At around 1:30 p.m. on Nov. 13, 1970, Chun Tae-il, a young fabric cutter at Seoul’s Pyeonghwa Market, set fire to himself in a call for improvements in labor conditions. He was demanding adherence to the Labor Standards Act and time off on Sundays. “We are not machines,” he cried at the time. For Korean intellectuals, who were caught up in the movement for political democratization under the brutal rule of the military administration, Chun’s self-immolation was a tremendous shock. His act was an arrow directed at the conscience of Korean society.

Jeon was born in 1948 in Daegu, North Gyeongsang Province, to poor dressmaker Chun Sang-su and Lee So-seon. Economic deprivation and hunger were constant companions throughout his life. In 1964, when he was sixteen, he went to Seoul in search of his mother, who had gone to earn money. After scraping out a difficult living selling newspapers and shining shoes, he began work the next year as a sewing machine helper at a sewing factory in Pyounghwa Market by the Cheonggyecheon stream.

The harsh working conditions lit a fire in Chun’s heart. Young women in their teens worked fifteen-hour days in a loft where they could not stand up straight, yet it was impossible even to eat on their monthly pay. After their long hours of exhausting work, they developed a variety of eye problems, stomach ailments, and neuralgia. Health examinations were perfunctory. Two or three of the factory’s thirty workers received checkups, but the X-ray machine they stood before did not have any film loaded in it.

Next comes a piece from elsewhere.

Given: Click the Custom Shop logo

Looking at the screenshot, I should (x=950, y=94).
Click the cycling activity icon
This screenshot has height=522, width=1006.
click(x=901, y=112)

The labor laws prescribing eight-hour working days and regular health examinations were little more than scraps of paper. The labor supervisor from the labor office was a figurehead. Chun, who had not completed an elementary school education, began teaching himself about the Labor Standards Act, but he had difficulty reading words that were written in Chinese characters. His plaintive wish that he might have a university student friend by his side would pierce the hearts of countless university students after his death.

Together with other cutters, Chun formed the “Fools’ Association” and “Samdong Friendship Association” to investigate labor conditions. At the same time, he worked to let the labor office and press know the truth and sought methods of improvement. Unable to accomplish this due to the insincere efforts of the labor office and the interference of detectives from the police intelligence department, Chun died through self-immolation on Nov. 13, crying, “Don’t let my death be in vain.”

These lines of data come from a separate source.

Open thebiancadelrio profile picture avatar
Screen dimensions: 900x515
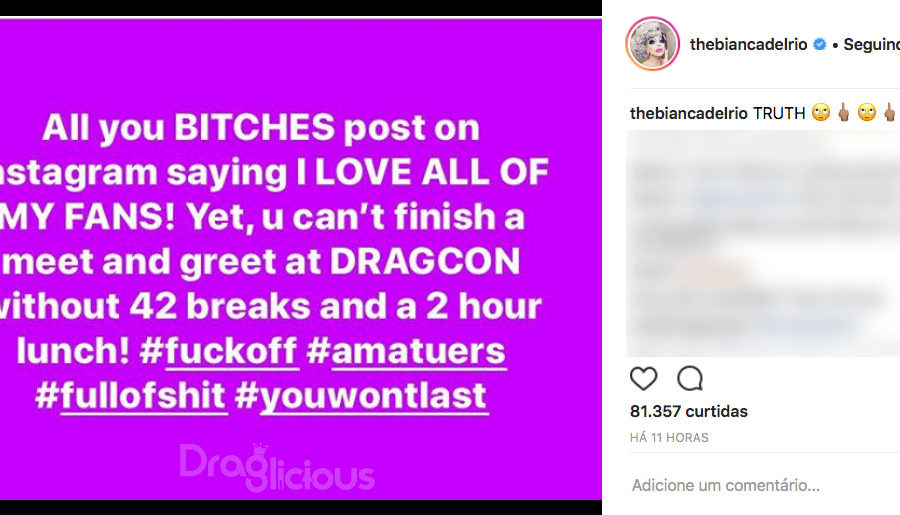653,44
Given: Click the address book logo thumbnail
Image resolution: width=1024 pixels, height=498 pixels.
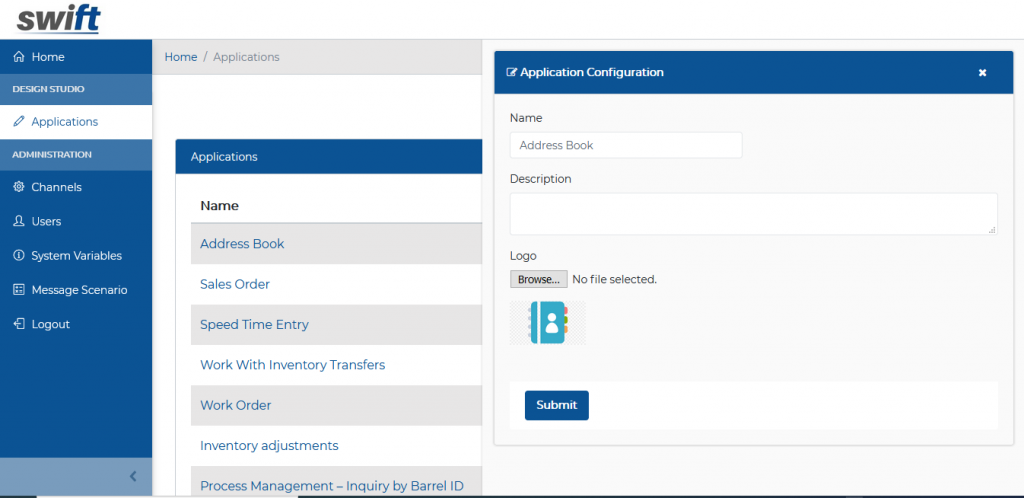Looking at the screenshot, I should [548, 323].
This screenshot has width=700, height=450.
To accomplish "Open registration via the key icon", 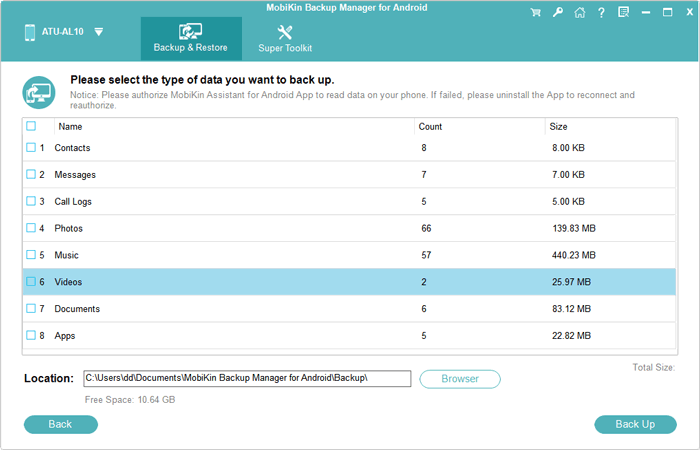I will click(558, 14).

Thirteen years later in 1983, during the New Military Group era under President Chun Doo-hwan, a book was released by Dolbegae Publishing entitled Critical Biography of Chun Tae-il: The Life and Death of a Young Worker, Chun Tae-il Pyeongjeon: Eoneu Cheongnyeon Nodongjaui Samgwa Jugeum. There was no author listed on the book. A new book came out in 1991 bearing the author’s name of attorney Jo Yeong-rae, but Jo had died just before from lung cancer. Last year, a new edition was printed with slight revision of the content. In 1995, the film A Single Spark was made about his life. This year, the Busan-Masan Uprising Commemorative Project Committee staged the play Goodbye Mother, Eomma Annyeong, which commemorates the 40th anniversary of Chun’s act, and recently four publishing companies jointly published the book You Are Me, Neoneun Nada .

With events like these, we can still see the spirit of Chun Tae-il living among us. Chun was an arrow who left the string but has not yet struck the target.